Grosse blague que ce recueil d'anecdotes historiques de Papistoureau – que l'on retrouve pourtant dans toutes les librairies-boutiques de musées... On y apprend quelques petites choses rigolotes mais le format d'entretiens succincts, en plus de ne rien apporter à ce qui est dit, bride tout germe de réflexion ou de complexité. Point fort : la lecture est vite pliée. Et on s'étonne que les médievistes soient la risée des sciences sociales...

La Plus Secrète Mémoire des hommes
7.6

La Plus Secrète Mémoire des hommes (2021)
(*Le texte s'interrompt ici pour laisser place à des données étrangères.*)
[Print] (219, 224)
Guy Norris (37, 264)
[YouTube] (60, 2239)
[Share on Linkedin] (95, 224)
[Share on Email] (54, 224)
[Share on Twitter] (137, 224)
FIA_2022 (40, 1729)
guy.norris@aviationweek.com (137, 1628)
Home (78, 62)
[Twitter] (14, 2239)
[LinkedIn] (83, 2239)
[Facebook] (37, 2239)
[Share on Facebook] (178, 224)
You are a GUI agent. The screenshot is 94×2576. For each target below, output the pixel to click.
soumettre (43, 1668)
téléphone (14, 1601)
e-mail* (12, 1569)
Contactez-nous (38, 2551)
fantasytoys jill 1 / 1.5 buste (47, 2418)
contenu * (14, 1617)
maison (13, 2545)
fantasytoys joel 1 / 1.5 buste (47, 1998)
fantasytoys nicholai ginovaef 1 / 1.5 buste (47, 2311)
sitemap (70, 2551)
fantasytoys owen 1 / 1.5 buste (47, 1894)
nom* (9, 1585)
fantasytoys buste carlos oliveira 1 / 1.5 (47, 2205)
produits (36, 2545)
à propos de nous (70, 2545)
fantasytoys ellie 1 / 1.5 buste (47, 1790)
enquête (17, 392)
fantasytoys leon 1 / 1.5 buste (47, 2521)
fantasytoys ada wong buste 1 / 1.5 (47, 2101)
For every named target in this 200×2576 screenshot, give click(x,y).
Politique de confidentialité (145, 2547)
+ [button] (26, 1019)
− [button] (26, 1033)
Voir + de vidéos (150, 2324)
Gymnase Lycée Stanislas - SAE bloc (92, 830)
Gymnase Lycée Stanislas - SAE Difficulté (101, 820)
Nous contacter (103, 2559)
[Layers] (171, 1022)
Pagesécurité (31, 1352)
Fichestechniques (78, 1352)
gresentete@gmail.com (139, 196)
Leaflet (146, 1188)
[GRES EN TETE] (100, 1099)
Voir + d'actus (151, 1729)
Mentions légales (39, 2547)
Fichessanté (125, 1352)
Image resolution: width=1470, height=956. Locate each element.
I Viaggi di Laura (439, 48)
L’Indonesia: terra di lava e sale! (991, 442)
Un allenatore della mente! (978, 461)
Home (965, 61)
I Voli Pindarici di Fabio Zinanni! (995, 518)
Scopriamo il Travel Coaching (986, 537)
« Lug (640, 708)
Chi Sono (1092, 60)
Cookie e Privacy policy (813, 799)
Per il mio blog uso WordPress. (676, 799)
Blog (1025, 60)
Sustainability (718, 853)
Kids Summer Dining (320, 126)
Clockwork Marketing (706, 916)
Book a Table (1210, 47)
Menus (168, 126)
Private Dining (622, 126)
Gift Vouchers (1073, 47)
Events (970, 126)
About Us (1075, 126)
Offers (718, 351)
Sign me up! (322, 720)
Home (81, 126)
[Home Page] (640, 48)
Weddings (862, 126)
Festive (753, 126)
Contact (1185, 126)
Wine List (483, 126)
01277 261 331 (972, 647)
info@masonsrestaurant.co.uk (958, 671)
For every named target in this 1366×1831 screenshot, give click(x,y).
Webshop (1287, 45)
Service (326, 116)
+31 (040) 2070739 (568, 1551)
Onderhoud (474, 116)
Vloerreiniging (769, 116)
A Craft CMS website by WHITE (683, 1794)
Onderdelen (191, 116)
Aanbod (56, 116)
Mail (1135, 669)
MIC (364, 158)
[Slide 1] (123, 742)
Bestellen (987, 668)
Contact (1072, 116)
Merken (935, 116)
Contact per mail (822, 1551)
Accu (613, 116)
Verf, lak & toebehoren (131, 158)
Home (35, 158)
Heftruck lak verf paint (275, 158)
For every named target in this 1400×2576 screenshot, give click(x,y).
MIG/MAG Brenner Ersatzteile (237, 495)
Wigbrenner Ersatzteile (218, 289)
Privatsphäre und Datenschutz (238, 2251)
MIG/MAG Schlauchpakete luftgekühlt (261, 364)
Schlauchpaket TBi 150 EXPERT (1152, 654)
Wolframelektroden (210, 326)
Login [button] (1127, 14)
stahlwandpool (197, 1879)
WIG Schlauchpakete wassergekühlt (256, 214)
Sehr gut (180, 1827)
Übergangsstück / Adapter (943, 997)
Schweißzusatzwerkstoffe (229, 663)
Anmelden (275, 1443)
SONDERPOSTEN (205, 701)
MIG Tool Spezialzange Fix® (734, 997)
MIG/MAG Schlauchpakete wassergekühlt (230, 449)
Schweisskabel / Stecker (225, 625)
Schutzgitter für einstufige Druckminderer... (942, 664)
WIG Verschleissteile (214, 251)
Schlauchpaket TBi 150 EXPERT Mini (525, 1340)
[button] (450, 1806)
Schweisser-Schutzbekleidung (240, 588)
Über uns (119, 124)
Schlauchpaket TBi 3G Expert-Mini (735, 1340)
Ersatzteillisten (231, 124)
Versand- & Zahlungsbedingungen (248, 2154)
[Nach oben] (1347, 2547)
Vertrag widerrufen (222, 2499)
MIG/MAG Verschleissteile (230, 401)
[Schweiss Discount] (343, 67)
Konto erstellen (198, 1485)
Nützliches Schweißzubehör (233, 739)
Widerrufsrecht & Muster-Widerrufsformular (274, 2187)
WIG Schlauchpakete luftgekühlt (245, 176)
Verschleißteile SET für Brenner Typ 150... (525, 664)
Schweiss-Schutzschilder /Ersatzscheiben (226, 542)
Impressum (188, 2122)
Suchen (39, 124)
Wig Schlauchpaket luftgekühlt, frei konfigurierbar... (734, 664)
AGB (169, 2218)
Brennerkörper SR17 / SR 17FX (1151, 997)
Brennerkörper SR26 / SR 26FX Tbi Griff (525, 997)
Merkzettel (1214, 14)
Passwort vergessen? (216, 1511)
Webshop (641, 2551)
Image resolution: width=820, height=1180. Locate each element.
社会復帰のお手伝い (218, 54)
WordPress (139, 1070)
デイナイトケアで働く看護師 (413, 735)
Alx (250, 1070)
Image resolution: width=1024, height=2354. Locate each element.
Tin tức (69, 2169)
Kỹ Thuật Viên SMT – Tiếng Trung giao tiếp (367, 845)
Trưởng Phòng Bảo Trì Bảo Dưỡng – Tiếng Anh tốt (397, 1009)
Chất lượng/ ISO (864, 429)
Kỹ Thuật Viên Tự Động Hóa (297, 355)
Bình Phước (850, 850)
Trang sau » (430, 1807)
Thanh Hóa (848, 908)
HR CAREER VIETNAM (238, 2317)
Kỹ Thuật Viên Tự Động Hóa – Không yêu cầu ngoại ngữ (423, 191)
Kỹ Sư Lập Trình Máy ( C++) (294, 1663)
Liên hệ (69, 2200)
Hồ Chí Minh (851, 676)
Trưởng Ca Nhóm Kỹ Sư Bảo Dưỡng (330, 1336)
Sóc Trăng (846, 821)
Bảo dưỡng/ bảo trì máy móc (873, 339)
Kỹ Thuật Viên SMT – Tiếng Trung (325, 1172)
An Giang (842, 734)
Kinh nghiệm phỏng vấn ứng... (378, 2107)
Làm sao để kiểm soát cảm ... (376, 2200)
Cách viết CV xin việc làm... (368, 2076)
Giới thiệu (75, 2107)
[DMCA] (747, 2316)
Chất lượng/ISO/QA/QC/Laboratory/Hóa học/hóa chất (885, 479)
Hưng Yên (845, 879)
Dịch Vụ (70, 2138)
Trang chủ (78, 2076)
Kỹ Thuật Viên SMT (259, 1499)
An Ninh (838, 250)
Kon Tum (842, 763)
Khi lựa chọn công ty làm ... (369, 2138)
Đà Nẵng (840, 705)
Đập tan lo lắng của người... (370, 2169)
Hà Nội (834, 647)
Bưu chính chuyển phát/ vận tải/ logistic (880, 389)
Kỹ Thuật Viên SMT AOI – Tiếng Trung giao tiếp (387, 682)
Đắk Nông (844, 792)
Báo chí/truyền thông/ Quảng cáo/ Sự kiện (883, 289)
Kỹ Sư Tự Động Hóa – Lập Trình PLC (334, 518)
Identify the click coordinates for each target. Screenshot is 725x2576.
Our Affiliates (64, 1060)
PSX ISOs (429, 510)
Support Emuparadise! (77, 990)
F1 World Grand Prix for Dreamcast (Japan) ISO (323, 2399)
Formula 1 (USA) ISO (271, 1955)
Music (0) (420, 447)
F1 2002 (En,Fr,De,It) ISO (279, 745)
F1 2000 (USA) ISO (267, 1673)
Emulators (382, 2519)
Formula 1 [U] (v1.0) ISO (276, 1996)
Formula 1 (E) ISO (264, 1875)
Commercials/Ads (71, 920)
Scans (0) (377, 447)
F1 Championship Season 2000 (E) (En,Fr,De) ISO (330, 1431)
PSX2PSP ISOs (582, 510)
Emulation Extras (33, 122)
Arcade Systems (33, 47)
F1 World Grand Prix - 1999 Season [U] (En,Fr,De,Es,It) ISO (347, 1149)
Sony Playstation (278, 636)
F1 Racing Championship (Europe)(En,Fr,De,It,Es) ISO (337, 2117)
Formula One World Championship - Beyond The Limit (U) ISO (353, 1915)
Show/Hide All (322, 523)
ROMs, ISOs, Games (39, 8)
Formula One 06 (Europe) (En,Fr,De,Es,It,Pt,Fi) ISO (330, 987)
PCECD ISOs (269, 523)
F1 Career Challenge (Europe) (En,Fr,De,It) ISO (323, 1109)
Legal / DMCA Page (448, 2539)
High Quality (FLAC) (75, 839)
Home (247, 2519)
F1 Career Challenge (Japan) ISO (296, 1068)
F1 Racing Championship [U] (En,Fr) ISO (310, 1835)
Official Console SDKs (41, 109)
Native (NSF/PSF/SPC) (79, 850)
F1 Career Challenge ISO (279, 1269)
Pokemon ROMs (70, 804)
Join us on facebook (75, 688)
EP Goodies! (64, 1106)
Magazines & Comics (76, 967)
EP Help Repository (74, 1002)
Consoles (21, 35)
Sortie : 19 août 2021. Roman

livre de Mohamed Mbougar Sarr

Ta Ha a mis 6/10.

Annotation :

Après un très beau début, fort d’une écriture fouillée et réfléchie, aux formulations travaillées sans être trop lourdes – loin des esthètes de l’épure ou de l’oralité dont regorgent récemment les prix littéraires – le roman se perd dans une multiplication (mal maîtrisée) de narrateurs et d’intrigues secondaires, qui bride la puissance qu’il aurait pu atteindre. Particulièrement, les voix des personnages féminins manquent péniblement de crédibilité, les femmes ne se décrivant elles-mêmes que comme objets de désir, amoureux ou sexuel : sans entrer dans des considérations militantes, il me semble pouvoir attendre plus de subtilité, de profondeur et de modernité d’un écrivain contemporain. Passés ces aspects, la grande qualité du roman se niche dans sa capacité à exister dans un espace littéraire rare : celui du refus de l’exotisme, de la binarité ou de la compromission, celui du questionnement-même de l’action d’écrire et d’être publié en tant qu’écrivain non-Blanc (dans un monde littéraire dominé par les récits "blancs"), celui de la création de nouveaux récits complexes, celui de remises en question individuelles contextualisées dans une histoire commune. En cela, et malgré tous les défauts du roman, il est heureux que cette entreprise littéraire soit récompensée.

Trois femmes, suivi de Noces
7.4

Trois femmes, suivi de Noces

Drei Frauen

Sortie : 1924 (France). Recueil de nouvelles

livre de Robert Musil

Ta Ha a mis 8/10 et l'a mis dans ses coups de cœur.

Annotation :

Les deux premiers récits (regroupés avec "Tonka" sous le titre de "Trois femmes") brossent des tableaux plus ou moins anecdotiques — mais pas inintéressants — tandis que du troisième point un intérêt étrange, que l'on ne saurait décrire. Des deux histoires de "Noces", émane ensuite la profonde beauté de l'ouvrage : deux portraits de femmes, étonnamment intelligents et justes, esquissés à travers le prisme de leur couple, mais surtout — paradoxalement (ou non) — de la solitude de leurs pensées. Curieuse donc, à la suite de cette lecture, de découvrir un jour "L'homme sans qualités" (curiosité exacerbée par le revolver que mon coloc tient fermement enfoncé sur ma tempe pour me faire sauter le pas...).

Ida ou le délire
7.8

Ida ou le délire

suivi de Le résumé

Sortie : 1973 (France). Roman

livre de Hélène Bessette

Ta Ha a mis 6/10 et l'a mis dans ses coups de cœur.

Annotation :

(Pas lu dans cette édition donc je ne note que "Ida")
Très nouveau roman, pour le meilleur (sublime de certains passages) et pour le pire (trop de style tue, parfois, le style). Intéressant néanmoins car est introduite une notion de classe, me semble-t-il, plus rare chez Duras ou Sarraute.